Department of Hepatobiliary and Pancreatic Surgery, The First Hospital of Jilin University, Changchun, Jilin 130021, P.R. China.
Oncol Rep. 2017 Aug;38(2):899-907. doi: 10.3892/or.2017.5722. Epub 2017 Jun 14.
Molecule-targeted therapy, such as sorafenib, is one of the effectively therapeutic options for advanced hepatocellular carcinoma (HCC). However, acquired resistance to sorafenib has been found in some HCC patients, resulting in poor prognosis. It is reported that PD-L1 and DNA methyltransferases (DNMTs) contribute to drug resistance. In this study, by inducing sorafenib-resistant HCC cell lines, we investigated their molecular and functional characteristics. Our data indicated that highly upregulated DNMT1 was positively correlated with PD-L1 overexpression in sorafenib-resistant HCC cells. We demonstrate that PD-L1 regulate DNMT1 through STAT3 signaling pathway. Knockdown of PD-L1 induced DNMT1-dependent DNA hypomethylation and restored the expression of methylation-silenced CDH1. Moreover, inactivation of NFκB blocked PD-L1/STAT3/DNMT1 pathway in sorafenib-resistant HCC cells. Functionally, genetic or pharmacological disruption of PD-L1 or/and DNMT1 sensitize HCC resistance to sorafenib. Importantly, dual inactivation of PD-L1 and DNMT1 by their inhibitor synergistically disrupts the colony formation of sorafenib-resistant HCC cells. These results demonstrate that targeting NFκB/PDL1/STAT3/DNMT1 axis is a new therapeutic strategy for preventing or overcoming the acquired resistance to sorafenib in HCC patients.
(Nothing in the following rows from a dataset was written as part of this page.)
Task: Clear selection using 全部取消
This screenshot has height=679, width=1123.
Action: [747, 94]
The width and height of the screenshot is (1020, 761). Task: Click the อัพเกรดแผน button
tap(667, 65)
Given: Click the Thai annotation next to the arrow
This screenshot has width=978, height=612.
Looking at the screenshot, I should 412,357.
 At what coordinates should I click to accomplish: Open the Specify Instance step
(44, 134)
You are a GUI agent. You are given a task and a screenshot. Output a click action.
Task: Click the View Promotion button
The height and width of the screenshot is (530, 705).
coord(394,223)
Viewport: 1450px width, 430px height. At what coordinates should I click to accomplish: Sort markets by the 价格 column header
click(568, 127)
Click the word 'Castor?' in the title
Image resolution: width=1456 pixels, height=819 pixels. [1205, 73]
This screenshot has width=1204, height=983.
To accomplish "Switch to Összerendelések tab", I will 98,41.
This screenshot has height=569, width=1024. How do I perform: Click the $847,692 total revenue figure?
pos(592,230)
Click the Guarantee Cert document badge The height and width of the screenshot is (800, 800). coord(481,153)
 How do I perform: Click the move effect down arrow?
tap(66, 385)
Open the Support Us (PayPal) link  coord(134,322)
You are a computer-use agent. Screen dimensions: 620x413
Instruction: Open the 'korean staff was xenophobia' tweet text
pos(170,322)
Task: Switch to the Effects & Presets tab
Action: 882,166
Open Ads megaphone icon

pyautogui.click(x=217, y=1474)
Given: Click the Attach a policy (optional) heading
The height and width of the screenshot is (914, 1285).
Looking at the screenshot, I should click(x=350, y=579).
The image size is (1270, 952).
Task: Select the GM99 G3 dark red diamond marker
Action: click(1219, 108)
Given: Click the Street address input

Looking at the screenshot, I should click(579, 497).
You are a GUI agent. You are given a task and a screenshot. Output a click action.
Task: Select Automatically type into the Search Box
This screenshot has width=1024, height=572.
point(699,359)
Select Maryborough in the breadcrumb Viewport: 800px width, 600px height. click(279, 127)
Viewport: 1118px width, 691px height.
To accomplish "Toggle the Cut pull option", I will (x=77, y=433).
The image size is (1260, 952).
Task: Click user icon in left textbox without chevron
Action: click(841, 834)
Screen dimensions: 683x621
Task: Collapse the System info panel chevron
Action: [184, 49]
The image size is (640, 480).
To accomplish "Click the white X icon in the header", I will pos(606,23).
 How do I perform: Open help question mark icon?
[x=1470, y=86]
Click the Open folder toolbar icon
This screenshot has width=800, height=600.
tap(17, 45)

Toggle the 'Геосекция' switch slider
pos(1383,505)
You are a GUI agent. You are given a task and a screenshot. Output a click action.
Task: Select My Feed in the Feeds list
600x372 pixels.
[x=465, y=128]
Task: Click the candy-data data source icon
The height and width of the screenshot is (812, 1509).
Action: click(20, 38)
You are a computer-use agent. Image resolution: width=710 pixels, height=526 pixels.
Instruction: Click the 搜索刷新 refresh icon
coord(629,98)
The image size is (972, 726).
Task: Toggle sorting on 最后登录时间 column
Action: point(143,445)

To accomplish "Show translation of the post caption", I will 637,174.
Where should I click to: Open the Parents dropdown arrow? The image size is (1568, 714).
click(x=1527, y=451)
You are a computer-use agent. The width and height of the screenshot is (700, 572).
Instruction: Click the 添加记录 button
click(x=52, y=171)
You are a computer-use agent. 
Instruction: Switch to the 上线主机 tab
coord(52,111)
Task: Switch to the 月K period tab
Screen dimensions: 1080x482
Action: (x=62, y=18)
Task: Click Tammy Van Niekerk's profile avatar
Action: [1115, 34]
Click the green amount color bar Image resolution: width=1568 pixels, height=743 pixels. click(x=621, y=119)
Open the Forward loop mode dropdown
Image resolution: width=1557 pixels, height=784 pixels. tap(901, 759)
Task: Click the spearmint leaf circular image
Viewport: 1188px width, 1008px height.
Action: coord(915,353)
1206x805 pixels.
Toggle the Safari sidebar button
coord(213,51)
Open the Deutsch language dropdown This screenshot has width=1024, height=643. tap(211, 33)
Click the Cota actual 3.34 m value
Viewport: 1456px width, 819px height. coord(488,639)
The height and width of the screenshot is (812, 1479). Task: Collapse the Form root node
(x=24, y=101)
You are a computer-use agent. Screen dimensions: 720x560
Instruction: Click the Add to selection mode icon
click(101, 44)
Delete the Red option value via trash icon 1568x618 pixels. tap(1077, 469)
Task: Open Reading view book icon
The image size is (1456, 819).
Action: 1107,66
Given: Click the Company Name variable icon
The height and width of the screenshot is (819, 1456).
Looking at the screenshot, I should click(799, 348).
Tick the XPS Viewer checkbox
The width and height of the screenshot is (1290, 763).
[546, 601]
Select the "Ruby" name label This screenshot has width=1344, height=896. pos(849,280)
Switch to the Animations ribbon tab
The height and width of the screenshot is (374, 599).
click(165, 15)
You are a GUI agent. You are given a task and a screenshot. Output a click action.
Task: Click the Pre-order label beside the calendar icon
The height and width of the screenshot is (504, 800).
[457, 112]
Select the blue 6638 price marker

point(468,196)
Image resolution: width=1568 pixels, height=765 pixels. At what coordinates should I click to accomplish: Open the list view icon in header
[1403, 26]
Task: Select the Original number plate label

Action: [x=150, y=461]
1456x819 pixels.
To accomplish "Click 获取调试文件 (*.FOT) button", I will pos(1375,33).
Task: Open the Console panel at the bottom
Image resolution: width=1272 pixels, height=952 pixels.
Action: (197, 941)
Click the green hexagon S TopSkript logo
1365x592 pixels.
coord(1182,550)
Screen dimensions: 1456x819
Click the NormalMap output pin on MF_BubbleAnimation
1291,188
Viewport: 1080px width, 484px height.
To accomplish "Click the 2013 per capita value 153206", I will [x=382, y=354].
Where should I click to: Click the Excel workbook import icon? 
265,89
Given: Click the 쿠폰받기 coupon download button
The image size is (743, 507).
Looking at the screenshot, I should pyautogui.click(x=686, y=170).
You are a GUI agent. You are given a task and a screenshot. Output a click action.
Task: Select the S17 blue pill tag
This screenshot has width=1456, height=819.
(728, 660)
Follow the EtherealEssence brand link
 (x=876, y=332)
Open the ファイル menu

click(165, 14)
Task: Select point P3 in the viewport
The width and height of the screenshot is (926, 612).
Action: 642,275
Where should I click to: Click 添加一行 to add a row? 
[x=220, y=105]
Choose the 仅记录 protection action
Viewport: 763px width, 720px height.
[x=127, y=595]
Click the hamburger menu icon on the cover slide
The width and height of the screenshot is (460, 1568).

分子靶向治疗,如索拉非尼,是晚期肝细胞癌(HCC)的有效治疗选择之一。然而,一些 HCC 患者对索拉非尼产生了获得性耐药,导致预后不良。据报道,PD-L1 和 DNA 甲基转移酶(DNMTs)有助于耐药性的产生。在这项研究中,我们通过诱导索拉非尼耐药 HCC 细胞系,研究了它们的分子和功能特征。我们的数据表明,DNMT1 的高度上调与索拉非尼耐药 HCC 细胞中 PD-L1 的过表达呈正相关。我们证明 PD-L1 通过 STAT3 信号通路调节 DNMT1。PD-L1 的敲低诱导了 DNMT1 依赖性的 DNA 低甲基化,并恢复了甲基化沉默的 CDH1 的表达。此外,NFκB 的失活阻断了索拉非尼耐药 HCC 细胞中 PD-L1/STAT3/DNMT1 通路。功能上,PD-L1 或/和 DNMT1 的遗传或药理学破坏使 HCC 对索拉非尼的耐药性敏感。重要的是,其抑制剂对 PD-L1 和 DNMT1 的双重失活协同破坏了索拉非尼耐药 HCC 细胞的集落形成。这些结果表明,靶向 NFκB/PDL1/STAT3/DNMT1 轴是预防或克服 HCC 患者获得性索拉非尼耐药的新治疗策略。